ABD ekonomisi, 2021 yılında 2020 yılındaki sert küçülmenin ardından olumlu bir büyüme performansı sergileyerek beklentilerin üzerinde %5,7 büyümüştü. Böylece ülke ekonomisi 1984’ten bu yana en yüksek yıllık büyümeyi kaydetti. ABD ekonomisi 2022 yılında ise öncül verilere göre %2,1 büyüdü. 2022 yılında toparlanma ile birlikte istihdam verilerinde de iyileşme kaydedildi. 2022 yılı başında %4 olan işsizlik oranı, 2022 yılı Temmuz ayında %3,5 ile pandemi öncesi seviyelere gerilerken, 2022 yılı son çeyrekte %3,7 seviyelerinde seyretti.

Tedarik zincirindeki bozulmanın fiyatlar üzerinde oluşturduğu baskı ve Rusya-Ukrayna savaşı ile birlikte enerji maliyetlerinde meydana gelen sert yükseliş sonucu ABD’de 2021 yılında enflasyonda başlayan yükseliş, 2022 yılında da devam etti ve enflasyon hedef seviye olan %2’nin üzerine çıktı. 2022 yılının başında %7,1 olan enflasyon, Haziran ayında %9,1’e ulaşarak 1981’den bu yana en yüksek seviyeye çıktı. Enflasyonun Aralık’ta %6,5 ile beklentilerin altında kalması ve yıllık bazda gerilemesi, enflasyonda en kötüsünün geride kalmış olabileceğine işaret etti. Enflasyondaki yıllık artışın ise 2023 yılında yavaşlamaya devam etmesi öngörülüyor. ABD’de enflasyonun 2023 yıl sonunda %3,1’e gerilemesi bekleniyor.

Reel Büyüme (y-y, %)

Reel Büyüme

Kaynak: IMF *IMF tahminidir

Dünyada ve Türkiye’de 2022

Euro Bölgesi ekonomisi 2022 yılına Rusya-Ukrayna savaşının yarattığı risklerle başladı. Bölgesel yakınlık ve Almanya, İtalya, Macaristan gibi bölge ülkelerinin Rusya’ya olan enerji bağımlılıkları nedeniyle Euro Bölgesi’nin resesyona gireceği beklentileri yükseldi. Ancak kışın ılıman geçmesi ve doğal gaz fiyatlarında meydana gelen %80’e varan düşüşler bölge ekonomisine ilişkin resesyon kaygılarını azalttı. Bölge ekonomisi 2022 yılında öncül verilere göre %3,5 büyüdü. Euro Bölgesi ekonomisinin 2023 yılında ise %0,5 oranında büyümesi bekleniyor.

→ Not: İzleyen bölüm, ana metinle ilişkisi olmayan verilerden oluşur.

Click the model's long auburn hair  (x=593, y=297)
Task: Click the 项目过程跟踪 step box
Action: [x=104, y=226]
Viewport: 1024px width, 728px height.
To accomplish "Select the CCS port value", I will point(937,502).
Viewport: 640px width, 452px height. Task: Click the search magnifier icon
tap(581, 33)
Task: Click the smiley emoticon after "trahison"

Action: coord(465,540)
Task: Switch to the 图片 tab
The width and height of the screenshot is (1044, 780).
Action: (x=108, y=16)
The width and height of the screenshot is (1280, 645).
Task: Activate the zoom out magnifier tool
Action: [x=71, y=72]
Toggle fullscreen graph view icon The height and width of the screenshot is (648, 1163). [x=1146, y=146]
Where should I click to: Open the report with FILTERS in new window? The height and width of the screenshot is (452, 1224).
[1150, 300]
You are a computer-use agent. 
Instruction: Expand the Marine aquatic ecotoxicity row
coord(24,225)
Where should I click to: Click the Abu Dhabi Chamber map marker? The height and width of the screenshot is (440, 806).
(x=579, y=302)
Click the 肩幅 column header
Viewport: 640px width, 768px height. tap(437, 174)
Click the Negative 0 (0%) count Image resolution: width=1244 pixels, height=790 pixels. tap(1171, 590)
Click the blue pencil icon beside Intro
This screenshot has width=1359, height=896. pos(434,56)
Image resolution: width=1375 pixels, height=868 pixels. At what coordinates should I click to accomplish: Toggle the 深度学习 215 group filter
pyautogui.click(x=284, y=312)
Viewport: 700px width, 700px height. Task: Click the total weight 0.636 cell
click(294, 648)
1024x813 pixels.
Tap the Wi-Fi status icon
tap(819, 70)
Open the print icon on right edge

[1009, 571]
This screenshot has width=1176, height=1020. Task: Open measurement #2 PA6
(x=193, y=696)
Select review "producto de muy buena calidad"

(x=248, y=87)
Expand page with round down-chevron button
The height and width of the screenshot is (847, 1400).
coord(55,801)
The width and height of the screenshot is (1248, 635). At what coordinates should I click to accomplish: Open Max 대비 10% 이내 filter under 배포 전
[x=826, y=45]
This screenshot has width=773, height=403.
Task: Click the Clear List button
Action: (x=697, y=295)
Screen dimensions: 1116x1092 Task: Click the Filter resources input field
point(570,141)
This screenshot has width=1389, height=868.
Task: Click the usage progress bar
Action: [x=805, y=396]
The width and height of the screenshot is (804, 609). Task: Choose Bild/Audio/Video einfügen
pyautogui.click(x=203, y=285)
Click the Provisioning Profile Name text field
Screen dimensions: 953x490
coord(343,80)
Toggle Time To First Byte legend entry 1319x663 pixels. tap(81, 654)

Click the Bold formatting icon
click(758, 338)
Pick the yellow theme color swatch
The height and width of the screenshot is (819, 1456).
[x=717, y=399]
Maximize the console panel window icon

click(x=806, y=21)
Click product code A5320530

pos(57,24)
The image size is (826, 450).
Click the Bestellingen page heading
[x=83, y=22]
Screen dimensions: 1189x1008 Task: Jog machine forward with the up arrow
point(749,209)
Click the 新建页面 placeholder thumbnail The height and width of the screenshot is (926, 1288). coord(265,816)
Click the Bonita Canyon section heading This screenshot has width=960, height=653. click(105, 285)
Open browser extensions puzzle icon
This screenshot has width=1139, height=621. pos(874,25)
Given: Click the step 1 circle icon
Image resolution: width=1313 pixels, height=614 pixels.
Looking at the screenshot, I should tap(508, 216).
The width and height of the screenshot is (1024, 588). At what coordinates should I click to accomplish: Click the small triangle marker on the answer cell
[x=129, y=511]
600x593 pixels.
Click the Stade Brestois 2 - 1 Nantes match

2022 yılında ülkeler pandemi sonrası toparlanırken, Rusya-Ukrayna savaşı piyasalarda dengeleri değiştirdi.

Rusya-Ukrayna arasında 24 Şubat’ta başlayan ve süregelen savaşın ekonomik etkileri 2022 yılı süresince küresel piyasalarda etkili oldu. Savaşın hem risk algısını artırması, hem de önemli tahıl ithalatçısı olan iki ülkenin savaşta olmasının tahıl ve petrol gibi emtia fiyatları üzerinde yarattığı baskı, piyasalarda görülen etkilerin başlıcaları oldu. Rusya’nın Ukrayna’ya saldırıları sonucunda ABD, Avrupa ülkeleri, Japonya Rusya’ya çeşitli yaptırımlar açıkladı. ABD, Rusya’dan petrol alımını durdurdu. Savaşın yarattığı risk algısı ve ardından uygulanmaya başlayan yaptırımlar nedeniyle güvenli liman olarak görülen altın ve dolarda hızlı yükselişler yaşandı. Yaptırımların başta enerji piyasası olmak üzere artırdığı riskler, özellikle Rusya’dan enerji ithalatına bağlı olan Avrupa ekonomisini olumsuz etkiledi.

%3,5

Euro Bölgesi ekonomisi 2022 yılında öncül verilere göre %3,5 büyüdü.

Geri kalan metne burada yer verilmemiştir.